This skill guides analysis and optimization of PostgreSQL connection usage using pgtuner-mcp tools.

## When to Use This Skill

Use this skill when the user:

- Reports "too many connections" errors or connection refused
- Asks about connection pooling or PgBouncer setup
- Sees high connection counts in monitoring
- Reports idle connections consuming resources
- Asks "how many connections is my database using?" or "do I need a connection pooler?"
- Reports memory pressure related to per-connection overhead

## MCP Resources Available

- `pgtuner://health/connections` -- Quick connection utilization check (lightweight)
- `pgtuner://settings/connections` -- Connection-related configuration

## Related MCP Prompt

This skill supplements the **`health_check`** MCP Prompt's connection dimension.

## Prerequisites

- The pgtuner-mcp server must be connected with a valid `DATABASE_URI`

## Agent Decision Tree

```
What is the user's symptom?
  |
  +--> "Too many connections / connection refused"
  |    --> Start with Step 1 (Connection State Breakdown), urgent
  |
  +--> "Should I use connection pooling?"
  |    --> Start with Step 1, then Step 3 (Pooling Analysis)
  |
  +--> "Idle connections eating memory"
  |    --> Start with Step 1 (focus on idle), then Step 4 (Configuration)
  |
  +--> "General connection health question"
       --> Start with Quick Check (MCP Resource), then Step 1 if needed
```

## Connection Analysis Workflow

### Quick Check: Use MCP Resource First

Before running full tool queries, the agent can read the lightweight resource:

Read resource: `pgtuner://health/connections`

This provides the connection utilization ratio without running the full health check tool. If this shows > 80% utilization, proceed with the full workflow.

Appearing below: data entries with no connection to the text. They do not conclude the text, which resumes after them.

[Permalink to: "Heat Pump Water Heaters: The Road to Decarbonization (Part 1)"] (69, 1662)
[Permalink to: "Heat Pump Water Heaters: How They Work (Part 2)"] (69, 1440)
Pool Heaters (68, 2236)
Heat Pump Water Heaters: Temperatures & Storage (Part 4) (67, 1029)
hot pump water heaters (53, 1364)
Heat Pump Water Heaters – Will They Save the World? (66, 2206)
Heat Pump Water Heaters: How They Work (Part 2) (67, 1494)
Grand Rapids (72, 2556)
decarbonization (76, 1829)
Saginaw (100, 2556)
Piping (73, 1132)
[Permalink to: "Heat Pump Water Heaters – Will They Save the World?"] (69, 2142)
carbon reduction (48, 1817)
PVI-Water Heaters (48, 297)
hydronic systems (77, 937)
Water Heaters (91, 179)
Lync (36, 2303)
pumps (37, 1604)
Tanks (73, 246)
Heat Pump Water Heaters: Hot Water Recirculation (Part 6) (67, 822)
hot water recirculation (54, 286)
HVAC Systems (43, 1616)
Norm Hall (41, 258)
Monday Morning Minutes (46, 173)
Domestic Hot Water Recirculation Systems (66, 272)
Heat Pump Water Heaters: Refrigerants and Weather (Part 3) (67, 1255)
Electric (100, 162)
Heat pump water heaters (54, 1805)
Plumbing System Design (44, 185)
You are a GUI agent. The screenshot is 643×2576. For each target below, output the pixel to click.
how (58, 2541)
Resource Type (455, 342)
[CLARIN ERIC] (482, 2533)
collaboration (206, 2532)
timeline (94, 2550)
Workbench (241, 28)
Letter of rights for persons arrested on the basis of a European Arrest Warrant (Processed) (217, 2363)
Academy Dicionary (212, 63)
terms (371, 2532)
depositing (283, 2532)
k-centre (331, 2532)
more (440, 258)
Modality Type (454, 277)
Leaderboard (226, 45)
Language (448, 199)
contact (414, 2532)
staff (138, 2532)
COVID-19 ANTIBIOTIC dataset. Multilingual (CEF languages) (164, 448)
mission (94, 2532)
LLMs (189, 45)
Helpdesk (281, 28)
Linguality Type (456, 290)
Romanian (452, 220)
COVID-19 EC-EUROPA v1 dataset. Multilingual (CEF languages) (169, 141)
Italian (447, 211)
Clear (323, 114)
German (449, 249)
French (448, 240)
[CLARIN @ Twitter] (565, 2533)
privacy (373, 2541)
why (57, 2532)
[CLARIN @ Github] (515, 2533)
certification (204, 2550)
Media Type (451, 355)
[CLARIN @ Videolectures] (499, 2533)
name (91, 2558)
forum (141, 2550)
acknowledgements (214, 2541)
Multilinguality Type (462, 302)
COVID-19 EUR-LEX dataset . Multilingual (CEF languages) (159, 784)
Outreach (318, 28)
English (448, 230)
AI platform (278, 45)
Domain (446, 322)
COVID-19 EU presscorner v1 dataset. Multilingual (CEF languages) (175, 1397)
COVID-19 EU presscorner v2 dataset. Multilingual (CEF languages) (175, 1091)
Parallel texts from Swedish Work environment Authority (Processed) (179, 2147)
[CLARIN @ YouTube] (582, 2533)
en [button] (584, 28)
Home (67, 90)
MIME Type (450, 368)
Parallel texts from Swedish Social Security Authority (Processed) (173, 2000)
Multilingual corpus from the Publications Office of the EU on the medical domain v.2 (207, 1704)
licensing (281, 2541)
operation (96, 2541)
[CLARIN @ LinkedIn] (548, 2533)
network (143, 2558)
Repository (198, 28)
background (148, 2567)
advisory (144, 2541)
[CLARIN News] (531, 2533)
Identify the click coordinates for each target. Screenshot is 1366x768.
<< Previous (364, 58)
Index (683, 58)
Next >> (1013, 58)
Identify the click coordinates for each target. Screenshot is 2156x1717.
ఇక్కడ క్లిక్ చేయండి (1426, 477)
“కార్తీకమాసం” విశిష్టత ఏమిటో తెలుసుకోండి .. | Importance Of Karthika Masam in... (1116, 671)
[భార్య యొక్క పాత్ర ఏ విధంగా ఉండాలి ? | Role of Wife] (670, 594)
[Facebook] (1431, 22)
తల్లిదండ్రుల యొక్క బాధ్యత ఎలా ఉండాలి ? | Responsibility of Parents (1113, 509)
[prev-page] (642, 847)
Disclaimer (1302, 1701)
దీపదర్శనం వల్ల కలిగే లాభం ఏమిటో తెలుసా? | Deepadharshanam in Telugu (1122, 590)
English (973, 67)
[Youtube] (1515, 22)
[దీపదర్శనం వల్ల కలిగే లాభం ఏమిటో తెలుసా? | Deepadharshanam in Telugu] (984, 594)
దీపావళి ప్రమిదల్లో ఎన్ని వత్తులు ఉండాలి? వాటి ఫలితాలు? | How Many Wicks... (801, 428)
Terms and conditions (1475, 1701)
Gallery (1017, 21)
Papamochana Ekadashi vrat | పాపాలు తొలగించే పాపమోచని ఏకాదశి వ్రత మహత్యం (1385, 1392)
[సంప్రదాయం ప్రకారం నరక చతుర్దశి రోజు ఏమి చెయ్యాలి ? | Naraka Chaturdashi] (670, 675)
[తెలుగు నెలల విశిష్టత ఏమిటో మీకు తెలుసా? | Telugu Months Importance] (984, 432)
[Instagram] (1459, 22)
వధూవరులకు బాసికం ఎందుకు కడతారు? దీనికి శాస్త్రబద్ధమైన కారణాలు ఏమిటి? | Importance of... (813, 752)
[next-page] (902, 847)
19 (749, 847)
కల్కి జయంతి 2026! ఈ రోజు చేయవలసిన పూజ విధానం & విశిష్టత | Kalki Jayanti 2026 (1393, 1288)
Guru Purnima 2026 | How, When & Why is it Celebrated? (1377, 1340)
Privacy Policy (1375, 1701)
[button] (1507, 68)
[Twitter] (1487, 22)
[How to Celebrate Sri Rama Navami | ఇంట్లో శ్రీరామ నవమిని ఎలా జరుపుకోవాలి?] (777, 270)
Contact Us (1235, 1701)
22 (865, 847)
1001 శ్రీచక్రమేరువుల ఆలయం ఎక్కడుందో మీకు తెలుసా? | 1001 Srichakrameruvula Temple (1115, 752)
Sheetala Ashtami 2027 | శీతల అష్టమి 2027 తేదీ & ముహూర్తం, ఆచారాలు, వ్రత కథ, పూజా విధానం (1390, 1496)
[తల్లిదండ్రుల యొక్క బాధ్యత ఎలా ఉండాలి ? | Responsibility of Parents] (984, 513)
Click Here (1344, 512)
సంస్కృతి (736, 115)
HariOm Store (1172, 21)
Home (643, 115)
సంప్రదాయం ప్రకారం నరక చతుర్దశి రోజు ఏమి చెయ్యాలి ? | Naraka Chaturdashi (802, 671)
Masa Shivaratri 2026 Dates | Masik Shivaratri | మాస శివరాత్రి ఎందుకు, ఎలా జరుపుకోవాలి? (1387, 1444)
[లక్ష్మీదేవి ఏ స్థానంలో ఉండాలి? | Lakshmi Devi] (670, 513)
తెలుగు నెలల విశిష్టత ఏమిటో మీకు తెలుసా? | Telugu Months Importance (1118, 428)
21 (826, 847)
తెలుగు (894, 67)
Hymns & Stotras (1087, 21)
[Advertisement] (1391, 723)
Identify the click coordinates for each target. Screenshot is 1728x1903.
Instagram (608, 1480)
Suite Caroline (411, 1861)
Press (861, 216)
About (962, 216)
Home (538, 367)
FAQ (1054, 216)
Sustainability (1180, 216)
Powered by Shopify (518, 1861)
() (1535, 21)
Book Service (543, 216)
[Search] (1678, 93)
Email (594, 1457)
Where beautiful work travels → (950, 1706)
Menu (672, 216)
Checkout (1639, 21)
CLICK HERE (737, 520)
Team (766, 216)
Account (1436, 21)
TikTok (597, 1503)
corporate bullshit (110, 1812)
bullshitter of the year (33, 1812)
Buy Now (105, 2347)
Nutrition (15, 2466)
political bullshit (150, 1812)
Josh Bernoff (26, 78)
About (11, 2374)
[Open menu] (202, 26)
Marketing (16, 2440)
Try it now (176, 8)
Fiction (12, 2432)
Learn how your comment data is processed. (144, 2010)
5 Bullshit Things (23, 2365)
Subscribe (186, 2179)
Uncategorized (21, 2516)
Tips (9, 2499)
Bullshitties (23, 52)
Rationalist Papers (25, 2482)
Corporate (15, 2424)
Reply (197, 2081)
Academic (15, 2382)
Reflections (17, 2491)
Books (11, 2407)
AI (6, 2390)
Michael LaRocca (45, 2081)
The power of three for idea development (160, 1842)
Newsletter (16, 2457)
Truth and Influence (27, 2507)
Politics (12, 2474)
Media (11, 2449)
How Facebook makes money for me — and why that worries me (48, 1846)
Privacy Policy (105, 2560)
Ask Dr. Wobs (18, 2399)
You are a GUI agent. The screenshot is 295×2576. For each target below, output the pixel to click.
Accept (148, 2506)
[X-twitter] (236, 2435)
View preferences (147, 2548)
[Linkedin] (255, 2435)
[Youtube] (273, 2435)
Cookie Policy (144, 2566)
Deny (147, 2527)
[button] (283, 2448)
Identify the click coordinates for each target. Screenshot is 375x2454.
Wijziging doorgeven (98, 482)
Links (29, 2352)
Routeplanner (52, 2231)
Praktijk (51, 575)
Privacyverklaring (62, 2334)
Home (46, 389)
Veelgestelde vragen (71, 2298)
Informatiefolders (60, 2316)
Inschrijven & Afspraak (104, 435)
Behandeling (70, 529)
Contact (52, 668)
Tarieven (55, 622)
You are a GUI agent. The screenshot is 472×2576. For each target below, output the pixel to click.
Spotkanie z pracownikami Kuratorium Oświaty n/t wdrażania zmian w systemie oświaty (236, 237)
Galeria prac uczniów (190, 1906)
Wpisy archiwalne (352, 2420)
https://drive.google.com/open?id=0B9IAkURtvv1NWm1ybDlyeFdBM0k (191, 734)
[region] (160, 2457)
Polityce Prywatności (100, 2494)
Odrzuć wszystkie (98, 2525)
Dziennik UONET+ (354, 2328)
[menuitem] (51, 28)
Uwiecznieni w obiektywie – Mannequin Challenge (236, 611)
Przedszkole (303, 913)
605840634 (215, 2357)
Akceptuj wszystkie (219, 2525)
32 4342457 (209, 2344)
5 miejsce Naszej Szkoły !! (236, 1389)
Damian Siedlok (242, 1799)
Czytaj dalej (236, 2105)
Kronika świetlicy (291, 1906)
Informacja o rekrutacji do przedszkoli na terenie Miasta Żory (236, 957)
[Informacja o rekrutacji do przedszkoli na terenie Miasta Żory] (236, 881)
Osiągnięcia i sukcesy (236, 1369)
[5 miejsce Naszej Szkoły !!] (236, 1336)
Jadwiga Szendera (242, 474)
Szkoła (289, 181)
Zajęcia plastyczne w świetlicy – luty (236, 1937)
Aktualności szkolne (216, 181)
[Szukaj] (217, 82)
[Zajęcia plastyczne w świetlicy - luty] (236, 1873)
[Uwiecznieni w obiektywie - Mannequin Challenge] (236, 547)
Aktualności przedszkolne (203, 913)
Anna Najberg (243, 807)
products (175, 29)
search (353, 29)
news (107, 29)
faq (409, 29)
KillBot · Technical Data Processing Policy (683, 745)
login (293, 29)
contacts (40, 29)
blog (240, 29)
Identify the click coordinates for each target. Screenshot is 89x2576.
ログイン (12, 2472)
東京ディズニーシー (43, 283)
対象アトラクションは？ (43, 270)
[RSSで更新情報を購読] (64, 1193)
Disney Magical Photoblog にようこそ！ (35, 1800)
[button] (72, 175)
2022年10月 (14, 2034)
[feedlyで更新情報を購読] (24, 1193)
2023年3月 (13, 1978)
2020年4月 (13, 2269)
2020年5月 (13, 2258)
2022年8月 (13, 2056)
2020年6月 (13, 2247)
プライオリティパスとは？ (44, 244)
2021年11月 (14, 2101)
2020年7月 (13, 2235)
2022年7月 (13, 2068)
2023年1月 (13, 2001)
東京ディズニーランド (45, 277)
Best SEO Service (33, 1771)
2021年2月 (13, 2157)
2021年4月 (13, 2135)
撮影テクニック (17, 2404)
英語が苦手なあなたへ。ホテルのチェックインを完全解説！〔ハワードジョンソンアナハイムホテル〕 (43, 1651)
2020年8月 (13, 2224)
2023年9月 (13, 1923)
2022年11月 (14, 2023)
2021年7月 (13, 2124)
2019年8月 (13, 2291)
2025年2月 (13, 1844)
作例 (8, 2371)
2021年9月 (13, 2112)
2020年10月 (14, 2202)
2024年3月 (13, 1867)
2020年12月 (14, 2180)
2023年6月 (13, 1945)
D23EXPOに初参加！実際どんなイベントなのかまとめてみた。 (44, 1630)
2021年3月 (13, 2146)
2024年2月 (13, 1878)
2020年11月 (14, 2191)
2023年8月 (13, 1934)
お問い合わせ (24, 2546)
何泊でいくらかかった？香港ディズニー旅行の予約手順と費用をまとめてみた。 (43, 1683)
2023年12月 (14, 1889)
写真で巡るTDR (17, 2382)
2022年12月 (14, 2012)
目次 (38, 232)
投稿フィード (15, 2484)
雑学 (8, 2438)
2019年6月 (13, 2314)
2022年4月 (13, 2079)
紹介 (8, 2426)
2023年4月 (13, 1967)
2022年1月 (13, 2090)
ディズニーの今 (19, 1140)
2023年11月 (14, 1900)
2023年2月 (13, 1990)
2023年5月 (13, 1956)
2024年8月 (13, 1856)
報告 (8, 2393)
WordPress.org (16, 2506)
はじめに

### Step 1: Connection State Breakdown

```
Tool: get_active_queries
Parameters:
  include_idle: true
  include_system: true
  min_duration_seconds: 0
```

**Categorize all connections:**

| State | Meaning | Healthy Ratio |
|-------|---------|--------------|
| `active` | Executing a query | 10-30% of total |
| `idle` | Connected but doing nothing | OK if moderate |
| `idle in transaction` | In open transaction, not executing | Should be < 5% |
| `idle in transaction (aborted)` | Transaction failed, not rolled back | Should be 0 |
| `fastpath function call` | Executing a fast-path function | Rare |
| `disabled` | track_activities is off | Should not appear |

**Agent reasoning:**

| Finding | Diagnosis | Severity |
|---------|-----------|----------|
| > 80% idle connections | Connection leak or no pooling | Warning |
| > 10% idle in transaction | Application transaction bugs | Warning-Critical |
| Active connections > 50% | Either healthy or overloaded | Check CPU |
| Total connections > 80% of max | Saturation risk | Critical |
| Connections from many unique IPs | No pooling in use | Check if pooler needed |

**For multi-database setups, filter by database:**
```
Tool: get_active_queries
Parameters:
  include_idle: true
  database: "<specific_database>"
```

### Step 2: Connection Duration Analysis

```
Tool: get_active_queries
Parameters:
  include_idle: true
  min_duration_seconds: 300
```

Long-lived connections (> 5 minutes) that are idle may indicate:
- **Connection pooler in session mode**: Normal (connections are held open)
- **No connection pooler**: Possible leak. Application should close connections when done.
- **Long idle in transaction**: Application bug. Most harmful pattern.

**Then check for truly stuck sessions:**
```
Tool: get_active_queries
Parameters:
  include_idle: true
  min_duration_seconds: 3600
```

Sessions idle for > 1 hour are almost always leaks or misconfigured poolers.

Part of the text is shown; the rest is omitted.